# Assignment
Rewrite the entries below, replacing every "screenshot" with "screen capture" and keeping all other text the same; omit the pictures.

Stored items
= Beginning of Section =

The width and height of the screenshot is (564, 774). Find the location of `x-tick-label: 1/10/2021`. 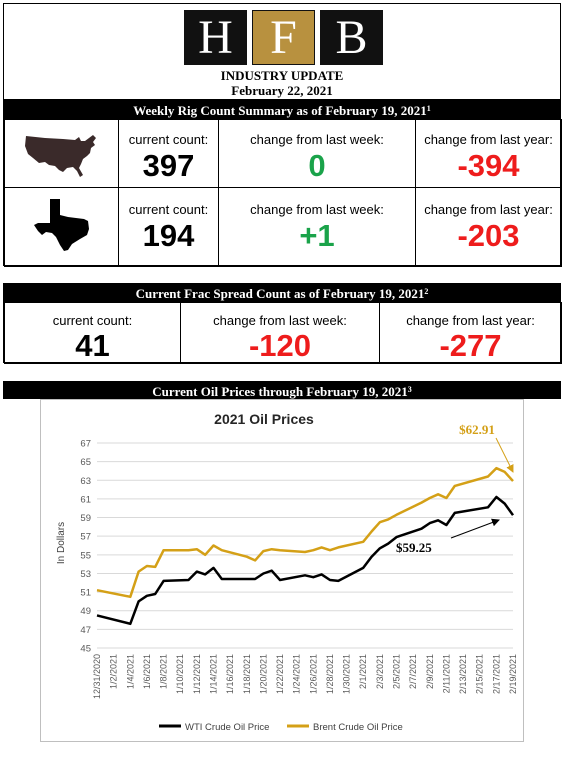

x-tick-label: 1/10/2021 is located at coordinates (180, 674).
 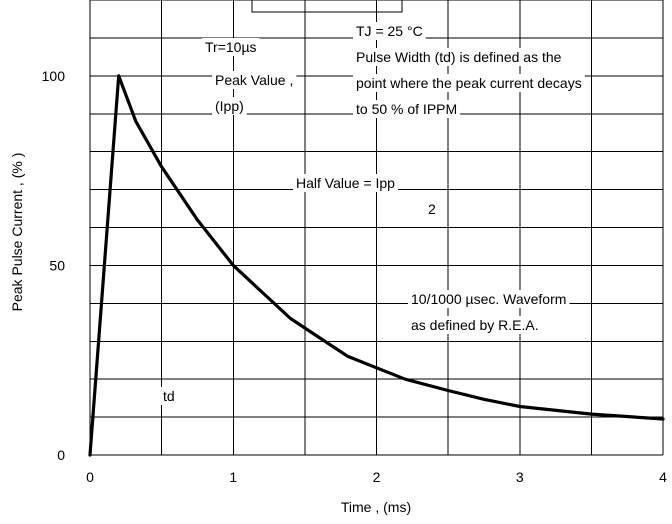 I want to click on annotation-pulse-width-line3: to 50 % of IPPM, so click(x=406, y=109).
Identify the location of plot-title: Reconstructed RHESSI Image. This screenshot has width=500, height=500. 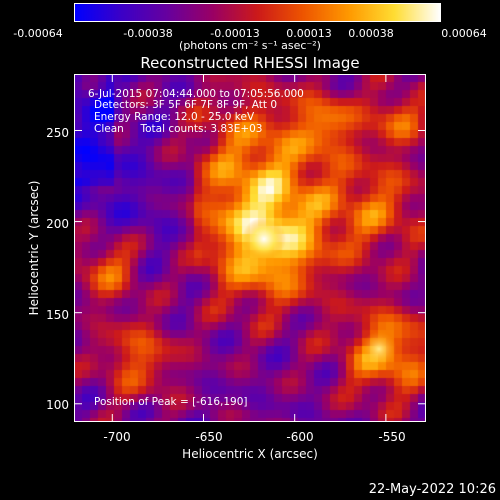
(250, 63).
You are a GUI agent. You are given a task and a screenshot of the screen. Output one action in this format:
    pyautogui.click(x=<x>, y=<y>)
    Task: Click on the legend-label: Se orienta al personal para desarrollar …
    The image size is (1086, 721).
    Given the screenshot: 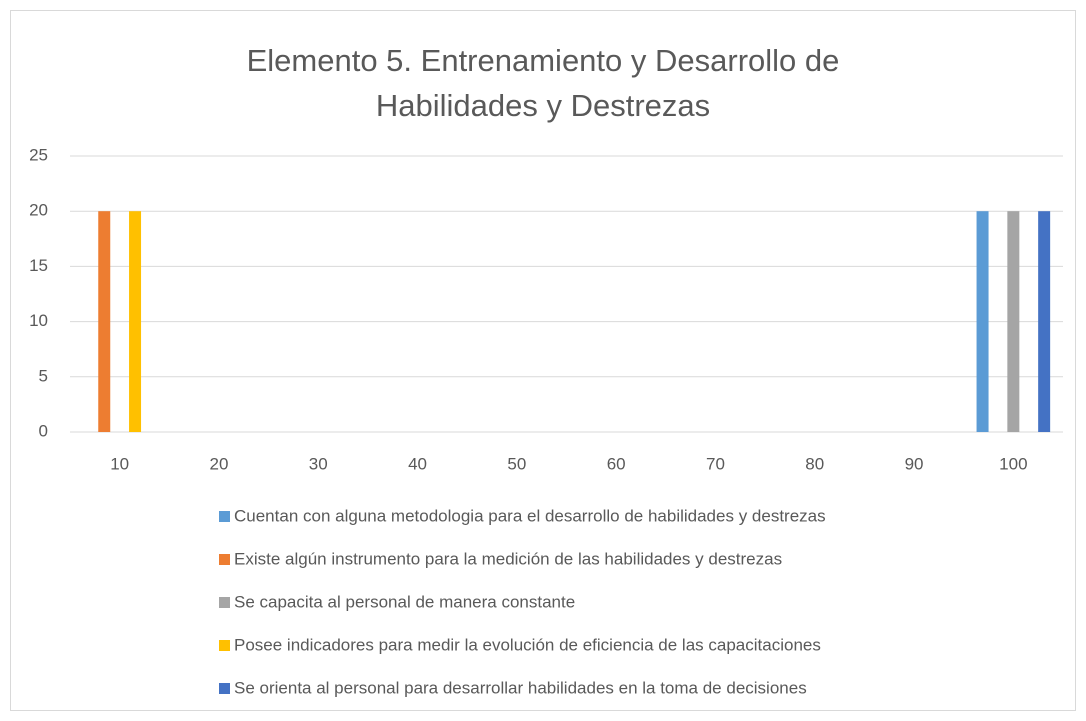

= End of Section =

# Response to the task
The width and height of the screen capture is (564, 774). Find the location of `x-tick-label: 1/10/2021`. 

x-tick-label: 1/10/2021 is located at coordinates (180, 674).
  I want to click on annotation-pulse-width-line3: to 50 % of IPPM, so click(x=406, y=109).
Identify the location of plot-title: Reconstructed RHESSI Image. This screen capture has width=500, height=500. 
(250, 63).
You are a GUI agent. You are given a task and a screen capture of the screen. Output one action in this format:
    pyautogui.click(x=<x>, y=<y>)
    Task: Click on the legend-label: Se orienta al personal para desarrollar …
    The image size is (1086, 721).
    Given the screen capture: 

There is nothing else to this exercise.